Crédit photo : Christophe Maulavé

Deauville Asia 2011 : Hommage à Hong Sang-Soo

Posté par kristofy, le 11 mars 2011

Hong Sang-soo et Amos GitaiLe Festival asiatique de Deauville a rendu hommage au réalisateur coréen Hong Sang-Soo (notre photo, avec Amos Gitai), dont l’intégralité des films sont projetés ici. Celui dont on dit que les films ont des parfums proches de Eric Rohmer a même tourné un des ses films à Paris, et presque chaque année il se remet derrière la caméra pour raconter une nouvelle variation d’histoire d’amour impossible où d’ailleurs l’univers du cinéma est presque toujours présent.

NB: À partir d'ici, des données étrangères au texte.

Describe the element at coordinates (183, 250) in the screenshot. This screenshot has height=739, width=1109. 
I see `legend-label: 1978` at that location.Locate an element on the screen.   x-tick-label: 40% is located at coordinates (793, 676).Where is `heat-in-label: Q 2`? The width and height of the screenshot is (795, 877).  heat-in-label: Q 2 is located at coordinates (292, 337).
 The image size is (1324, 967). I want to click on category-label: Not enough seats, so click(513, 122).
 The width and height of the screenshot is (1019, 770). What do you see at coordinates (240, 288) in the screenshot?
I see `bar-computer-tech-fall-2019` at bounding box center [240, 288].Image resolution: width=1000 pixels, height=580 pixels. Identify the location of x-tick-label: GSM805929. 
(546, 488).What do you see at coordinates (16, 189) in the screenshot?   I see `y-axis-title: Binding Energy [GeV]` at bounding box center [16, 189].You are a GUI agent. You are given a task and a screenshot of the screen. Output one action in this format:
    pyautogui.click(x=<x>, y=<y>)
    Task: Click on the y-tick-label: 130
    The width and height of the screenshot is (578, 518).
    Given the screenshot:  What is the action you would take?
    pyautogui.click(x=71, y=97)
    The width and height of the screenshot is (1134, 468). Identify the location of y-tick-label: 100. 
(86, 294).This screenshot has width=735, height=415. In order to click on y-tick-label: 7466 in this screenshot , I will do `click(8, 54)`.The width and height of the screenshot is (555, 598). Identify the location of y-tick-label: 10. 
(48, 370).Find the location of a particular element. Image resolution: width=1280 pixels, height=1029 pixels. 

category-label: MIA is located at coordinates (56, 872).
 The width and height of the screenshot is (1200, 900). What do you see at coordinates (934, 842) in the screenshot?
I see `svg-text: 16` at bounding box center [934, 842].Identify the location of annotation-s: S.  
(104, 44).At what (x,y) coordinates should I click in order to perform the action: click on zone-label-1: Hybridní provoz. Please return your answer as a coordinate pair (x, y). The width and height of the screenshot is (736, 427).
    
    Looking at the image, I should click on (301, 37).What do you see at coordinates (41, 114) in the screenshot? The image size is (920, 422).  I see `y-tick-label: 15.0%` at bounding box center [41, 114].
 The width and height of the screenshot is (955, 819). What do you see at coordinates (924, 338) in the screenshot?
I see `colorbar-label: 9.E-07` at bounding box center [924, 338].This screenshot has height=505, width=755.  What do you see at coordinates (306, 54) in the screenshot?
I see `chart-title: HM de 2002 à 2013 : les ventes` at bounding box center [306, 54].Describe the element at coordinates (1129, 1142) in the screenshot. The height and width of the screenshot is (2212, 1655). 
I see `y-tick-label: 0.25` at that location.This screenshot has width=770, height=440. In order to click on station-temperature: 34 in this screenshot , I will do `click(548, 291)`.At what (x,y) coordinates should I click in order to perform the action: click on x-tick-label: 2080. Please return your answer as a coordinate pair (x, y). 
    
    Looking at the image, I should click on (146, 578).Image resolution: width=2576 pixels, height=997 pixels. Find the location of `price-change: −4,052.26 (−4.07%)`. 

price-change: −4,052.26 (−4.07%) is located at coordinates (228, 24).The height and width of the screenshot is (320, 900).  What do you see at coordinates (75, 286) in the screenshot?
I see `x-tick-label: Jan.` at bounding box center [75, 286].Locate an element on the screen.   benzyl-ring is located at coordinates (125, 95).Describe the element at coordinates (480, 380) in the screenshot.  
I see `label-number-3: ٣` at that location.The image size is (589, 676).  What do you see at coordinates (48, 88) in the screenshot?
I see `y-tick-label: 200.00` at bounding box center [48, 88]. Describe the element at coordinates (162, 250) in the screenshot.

Le jour où le cochon est tombé dans le puits (1996) : une jeune ouvreuse de cinéma est amoureuse d’un écrivain qui a pour maîtresse une femme mariée.

Le pouvoir de la province de Kangwon (1998) : une jeune femme part en vacances au lendemain d’une histoire d’amour avec un professeur d’université marié.

La vierge mise à nu par ses prétendants (2000) : une jeune productrice entretient une relation amoureuse complexe et bercée d’illusions avec un galeriste.

Turning gate (2002) : un comédien dont la carrière ne décolle pas décide d’aller rendre visite à un vieil ami qui lui présente une jeune femme qui tombe immédiatement amoureuse de lui.

La femme est l’avenir de l’homme (2004) : un jeune professeur d'art plastique retrouve un ami cinéaste sans le sou qui revient des Etats-Unis, ils partent sur les traces du souvenir d’une jeune fille dont ils étaient amoureux quelques années auparavant.

Conte de cinéma (2005) : les trajectoires de deux hommes et d’une femme se croisent et s'éloignent en un jeu de miroirs dont le cinéma est le pivot.

Woman on the beach (2006) : un réalisateur prépare son nouveau film, comme il n’arrive pas à en terminer le scénario il demande à un ami de partir en voyage avec lui.

Night and day (2008) : un peintre coréen à succès doit fuir son pays pour échapper à une arrestation et s’envole pour Paris, il erre perdu sans but dans les rues jusqu’au jour où il rencontre une jeune coréenne étudiante en art.

Les femmes de mes amis (2009) : un réalisateur de films art et essai est invité comme membre du jury d’un festival, il s’endort tous les jours devant les films et passe ses nuits à boire.

Hahaha (2010) : un réalisateur revoit un ami et ils découvrent qu’ils se sont rendus récemment dans la même petite ville en bord de mer.

Oki’s movie (2010) : quatre histoires courtes sur l’évolution de deux relations liées à la même femme mais aussi sur la nature du cinéma, les complications de l’amour et la difficulté de communiquer sincèrement.

« Je pense que notre travail à nous cinéastes est de raconter des histoires universelles à travers le prisme de microcosmes ». C’est avec ces mots que le président du jury Amos Gitaï a remis un lotus d'honneur à Hong Sang-Soo.

A noter : juste après Deauville, le réalisateur sera à Paris pour la rétrospective qui se tient à la Cinémathèque Française du 14 au 28 mars. Il y aura également une leçon de cinéma en sa présence.